Common, those who got killed do not suffer. Ask anyone (s)killed enough.
Pakistan? India? Nope. Someone from the Eastern Europe… That’s for sure.
Soon the DDOS started. It is I was informed that it was started by hosting provider. The statement said: «You don’t have to do anything». They are killing my site and I have nothing to do with it? Somebody at the hosting company just will take care of the Sara’s efforts? How unfair! Please, please let me confront the l33t hax0rz from the Ukraine!
The bots were mainly Ukrainian with addition of Russian and Moldavian IPs. The attack itself was narrow-band, old school, boring and dull. Hax0rz managed to render the site to 520/522 error for the period of 10 minutes. The IP pool was no more then forty thousands thick. They changed the target three times, with no effect:
- First they streamed bots to the target URL. As it was cached it was very ineffective. I suppose that it was just the way to show us what exactly they want from us to do.
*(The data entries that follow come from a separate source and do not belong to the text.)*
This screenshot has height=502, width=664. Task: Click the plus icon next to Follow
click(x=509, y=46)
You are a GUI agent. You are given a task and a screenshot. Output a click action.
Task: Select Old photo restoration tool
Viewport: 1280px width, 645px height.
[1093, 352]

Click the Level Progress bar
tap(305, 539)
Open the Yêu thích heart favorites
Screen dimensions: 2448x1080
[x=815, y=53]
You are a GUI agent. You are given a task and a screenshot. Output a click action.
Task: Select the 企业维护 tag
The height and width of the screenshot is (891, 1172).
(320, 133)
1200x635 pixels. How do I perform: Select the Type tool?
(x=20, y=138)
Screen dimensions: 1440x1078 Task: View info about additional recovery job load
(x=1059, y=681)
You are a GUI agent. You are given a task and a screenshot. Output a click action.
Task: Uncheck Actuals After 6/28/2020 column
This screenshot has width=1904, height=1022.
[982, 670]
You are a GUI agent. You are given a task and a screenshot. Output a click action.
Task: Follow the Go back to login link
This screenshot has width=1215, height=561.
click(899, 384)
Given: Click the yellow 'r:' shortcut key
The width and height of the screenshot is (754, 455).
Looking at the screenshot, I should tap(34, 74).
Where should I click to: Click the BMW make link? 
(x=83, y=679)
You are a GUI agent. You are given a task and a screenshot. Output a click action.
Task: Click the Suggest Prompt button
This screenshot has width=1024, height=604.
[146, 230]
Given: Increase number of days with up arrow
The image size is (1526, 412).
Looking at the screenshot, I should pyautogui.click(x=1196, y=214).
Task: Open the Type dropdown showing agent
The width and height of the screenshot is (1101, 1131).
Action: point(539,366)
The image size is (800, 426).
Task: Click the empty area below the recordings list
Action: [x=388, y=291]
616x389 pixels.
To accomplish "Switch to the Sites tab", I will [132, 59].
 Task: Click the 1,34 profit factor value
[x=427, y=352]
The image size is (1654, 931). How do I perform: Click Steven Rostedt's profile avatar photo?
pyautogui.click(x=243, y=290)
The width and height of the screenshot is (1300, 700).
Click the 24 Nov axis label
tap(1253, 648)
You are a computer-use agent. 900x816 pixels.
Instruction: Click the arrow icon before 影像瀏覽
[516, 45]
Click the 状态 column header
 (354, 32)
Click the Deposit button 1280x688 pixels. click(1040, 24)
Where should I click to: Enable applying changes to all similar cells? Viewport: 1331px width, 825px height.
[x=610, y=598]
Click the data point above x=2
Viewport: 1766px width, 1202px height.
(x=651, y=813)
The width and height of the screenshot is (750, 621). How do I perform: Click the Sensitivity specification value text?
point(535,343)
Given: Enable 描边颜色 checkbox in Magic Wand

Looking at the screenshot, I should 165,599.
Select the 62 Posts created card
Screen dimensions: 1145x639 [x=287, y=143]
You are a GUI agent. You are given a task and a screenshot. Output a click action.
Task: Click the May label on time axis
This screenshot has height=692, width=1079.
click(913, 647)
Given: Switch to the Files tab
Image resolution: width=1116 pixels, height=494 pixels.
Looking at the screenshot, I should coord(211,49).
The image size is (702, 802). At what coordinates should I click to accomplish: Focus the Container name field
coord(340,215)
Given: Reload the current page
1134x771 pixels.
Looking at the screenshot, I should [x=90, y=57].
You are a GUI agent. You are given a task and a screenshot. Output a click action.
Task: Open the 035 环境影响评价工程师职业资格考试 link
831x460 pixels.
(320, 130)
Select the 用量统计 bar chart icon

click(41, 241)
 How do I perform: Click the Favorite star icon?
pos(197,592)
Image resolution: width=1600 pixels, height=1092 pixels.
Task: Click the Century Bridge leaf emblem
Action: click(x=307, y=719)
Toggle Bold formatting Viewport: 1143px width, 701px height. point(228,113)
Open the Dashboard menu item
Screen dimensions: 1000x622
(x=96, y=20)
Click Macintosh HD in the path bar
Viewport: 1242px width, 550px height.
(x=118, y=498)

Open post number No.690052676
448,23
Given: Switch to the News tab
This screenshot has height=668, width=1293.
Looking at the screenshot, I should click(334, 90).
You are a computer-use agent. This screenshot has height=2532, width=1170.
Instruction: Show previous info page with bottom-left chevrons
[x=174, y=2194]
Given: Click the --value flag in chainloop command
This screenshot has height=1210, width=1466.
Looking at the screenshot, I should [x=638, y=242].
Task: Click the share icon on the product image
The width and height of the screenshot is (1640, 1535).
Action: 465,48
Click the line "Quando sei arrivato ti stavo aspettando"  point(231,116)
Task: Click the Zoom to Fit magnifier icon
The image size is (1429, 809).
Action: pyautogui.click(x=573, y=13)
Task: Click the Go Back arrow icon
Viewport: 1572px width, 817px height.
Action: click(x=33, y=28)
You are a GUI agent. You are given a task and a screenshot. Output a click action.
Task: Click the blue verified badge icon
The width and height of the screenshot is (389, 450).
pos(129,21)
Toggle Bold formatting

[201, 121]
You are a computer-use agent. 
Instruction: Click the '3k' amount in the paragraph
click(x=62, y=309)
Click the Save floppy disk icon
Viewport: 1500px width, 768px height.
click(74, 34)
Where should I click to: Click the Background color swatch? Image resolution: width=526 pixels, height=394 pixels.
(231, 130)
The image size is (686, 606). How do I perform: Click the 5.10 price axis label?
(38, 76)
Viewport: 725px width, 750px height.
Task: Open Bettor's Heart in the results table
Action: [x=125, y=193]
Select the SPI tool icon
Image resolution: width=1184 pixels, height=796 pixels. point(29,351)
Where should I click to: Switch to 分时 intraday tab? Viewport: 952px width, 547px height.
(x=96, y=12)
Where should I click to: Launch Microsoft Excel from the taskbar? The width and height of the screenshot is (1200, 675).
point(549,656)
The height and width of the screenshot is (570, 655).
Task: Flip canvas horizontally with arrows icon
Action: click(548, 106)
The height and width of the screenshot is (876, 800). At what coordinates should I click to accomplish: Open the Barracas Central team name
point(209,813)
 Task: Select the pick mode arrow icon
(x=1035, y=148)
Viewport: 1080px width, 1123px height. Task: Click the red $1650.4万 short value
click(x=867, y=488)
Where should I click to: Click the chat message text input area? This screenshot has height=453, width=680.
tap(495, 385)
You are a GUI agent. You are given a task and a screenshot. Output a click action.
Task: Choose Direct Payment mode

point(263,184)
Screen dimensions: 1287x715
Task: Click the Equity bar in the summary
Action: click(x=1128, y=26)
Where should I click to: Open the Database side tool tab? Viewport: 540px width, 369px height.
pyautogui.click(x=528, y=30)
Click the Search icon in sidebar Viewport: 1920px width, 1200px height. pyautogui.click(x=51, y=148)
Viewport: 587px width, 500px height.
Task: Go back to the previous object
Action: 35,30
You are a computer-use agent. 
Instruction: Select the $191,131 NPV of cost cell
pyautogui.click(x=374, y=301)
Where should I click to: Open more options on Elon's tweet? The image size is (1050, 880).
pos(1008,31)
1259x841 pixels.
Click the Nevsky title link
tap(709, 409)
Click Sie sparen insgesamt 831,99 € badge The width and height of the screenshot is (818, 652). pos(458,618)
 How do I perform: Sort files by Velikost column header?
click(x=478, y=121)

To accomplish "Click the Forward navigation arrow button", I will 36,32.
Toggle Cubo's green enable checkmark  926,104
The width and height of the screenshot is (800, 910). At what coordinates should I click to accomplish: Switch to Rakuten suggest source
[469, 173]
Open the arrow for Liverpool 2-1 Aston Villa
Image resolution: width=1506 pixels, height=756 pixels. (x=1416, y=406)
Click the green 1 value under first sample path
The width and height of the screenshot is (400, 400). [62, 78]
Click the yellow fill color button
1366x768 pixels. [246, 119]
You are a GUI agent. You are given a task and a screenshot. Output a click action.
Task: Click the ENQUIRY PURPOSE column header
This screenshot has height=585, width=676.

- Second wave came as pingback-verification stream from the WordPress blogs. Our site is also powered by WP. I have disabled this feature and the stream ceased immediately.
- The third kind was an attack to wp-login.php. It was also done by pingbacking. To mitigate it I“ve just temporary disabled the whole admin area. Not this was absolutely necessary. But I have to do something better on Christmas. Sorry Sara, you have failed to entertain me.
And the second outstanding letter? It was closely related to the first. It mirrors the efforts of Sara Sellys in the legal area:
It is not exactly my responsibility to announce the decisions but I will do it myself as anyone else has a better time. Stop this retarded scum and don’t waste your vacations as you attempted to waste mine.
Judging from the letter above it’s easy to guess that entire operation was ordered by Max Polyakov, the owner of Noosphere Ventures and some others dating/flirting/adult entertainment companies in Ukraine. Such a shame that I am not a kind of person to reflect the DOS to the originating web-site, noosphereventures.com.